Massimo Mattioli, 1943 – 2019

Magicien vous fûtes et magicien vous êtes resté, cher Massimo Mattioli. Et il m’a semblé, alors que nous vient le chagrin d’apprendre votre disparition, qu’il ne serait pas inutile de rappeler à quel point, pour nous autres qui avons eu le bonheur de découvrir la bande dessinée lors d’une période de fécondité exceptionnelle, au tournant des années 60 et 70 et alors que nous avions encore un pied dans l’enfance, vous y aviez joué un rôle singulier.

L’affaire s’est intitulée M le magicien… (les points de suspension ont ici leur importance) et s’est déroulée quelques années durant, de fin 1968 à fin 1973, dans les pages de Pif. Une livraison d’une planche hebdomadaire couleur – parfois étirée jusqu’à deux lorsqu’il s’agissait d’une livraison de Noël –, qui chaque semaine réussissait le tour de force d’instiller dans l’esprit des jeunes lecteurs une pure dose d’imaginaire, avec un mélange de jubilation et d’élégance dont nous pouvions pressentir, tout gamins que nous étions, qu’il était l’apanage des vrais grands.

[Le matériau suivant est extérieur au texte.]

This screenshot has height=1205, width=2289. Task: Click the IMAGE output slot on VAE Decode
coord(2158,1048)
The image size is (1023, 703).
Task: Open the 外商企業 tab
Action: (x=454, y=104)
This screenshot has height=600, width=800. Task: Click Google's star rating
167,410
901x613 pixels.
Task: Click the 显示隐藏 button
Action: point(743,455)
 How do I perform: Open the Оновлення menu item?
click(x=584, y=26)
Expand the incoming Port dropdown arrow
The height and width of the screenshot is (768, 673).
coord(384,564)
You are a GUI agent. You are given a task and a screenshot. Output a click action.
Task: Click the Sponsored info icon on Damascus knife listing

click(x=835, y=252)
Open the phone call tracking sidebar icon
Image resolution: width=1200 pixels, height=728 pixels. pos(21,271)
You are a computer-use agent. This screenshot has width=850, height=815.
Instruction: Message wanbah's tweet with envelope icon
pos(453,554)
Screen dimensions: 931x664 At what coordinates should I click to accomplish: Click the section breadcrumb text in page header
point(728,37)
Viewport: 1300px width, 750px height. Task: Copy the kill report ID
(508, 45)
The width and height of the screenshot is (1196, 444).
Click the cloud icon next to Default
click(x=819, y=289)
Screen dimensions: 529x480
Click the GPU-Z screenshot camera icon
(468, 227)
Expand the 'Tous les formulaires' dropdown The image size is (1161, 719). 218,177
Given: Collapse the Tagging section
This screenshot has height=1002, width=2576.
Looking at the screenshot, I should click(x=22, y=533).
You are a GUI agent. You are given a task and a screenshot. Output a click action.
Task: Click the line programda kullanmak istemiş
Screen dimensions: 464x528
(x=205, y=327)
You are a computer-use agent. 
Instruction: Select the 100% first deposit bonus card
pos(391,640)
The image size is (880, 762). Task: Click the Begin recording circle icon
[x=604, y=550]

Les personnages étaient simplissimes (un magicien, son chapeau, sa baguette, quelques fleurs, un château, des extraterrestres, des insectes, un volcan, un caméléon, notamment)  et les situations tout autant – et pourtant il n’y manquait rien, ni la fantaisie, ni le nonsense, ni la poésie, ni l’hommage discret aux anciens – Herriman et son Krazy Kat, Tex Avery, Johnny Hart –, sans oublier le goût du jeu et une fraicheur d’inspiration qui nous laissent encore songeurs.

Cet exercice de jeunesse refermé, vous êtes passé à autre chose et vous êtes devenu, dans un registre nettement plus adulte, l’une des valeurs sûres de la bande dessinée des années 80 et 90. Nous savons pourtant aujourd’hui qu’en dépit des Superwest, Squeak the Mouse et autres Joe Galaxy, aucun de nous n’a jamais oublié M le magicien…, signé chaque semaine d’un énigmatique « M.M. » qui en soi était déjà une promesse d’évasion.

Enchanteur, voilà ce que vous étiez, cher Massimo Mattioli, et ce soir je n’ai pas trouvé d’autre mot. Heureusement, c’est aussi, en français, un synonyme de magicien.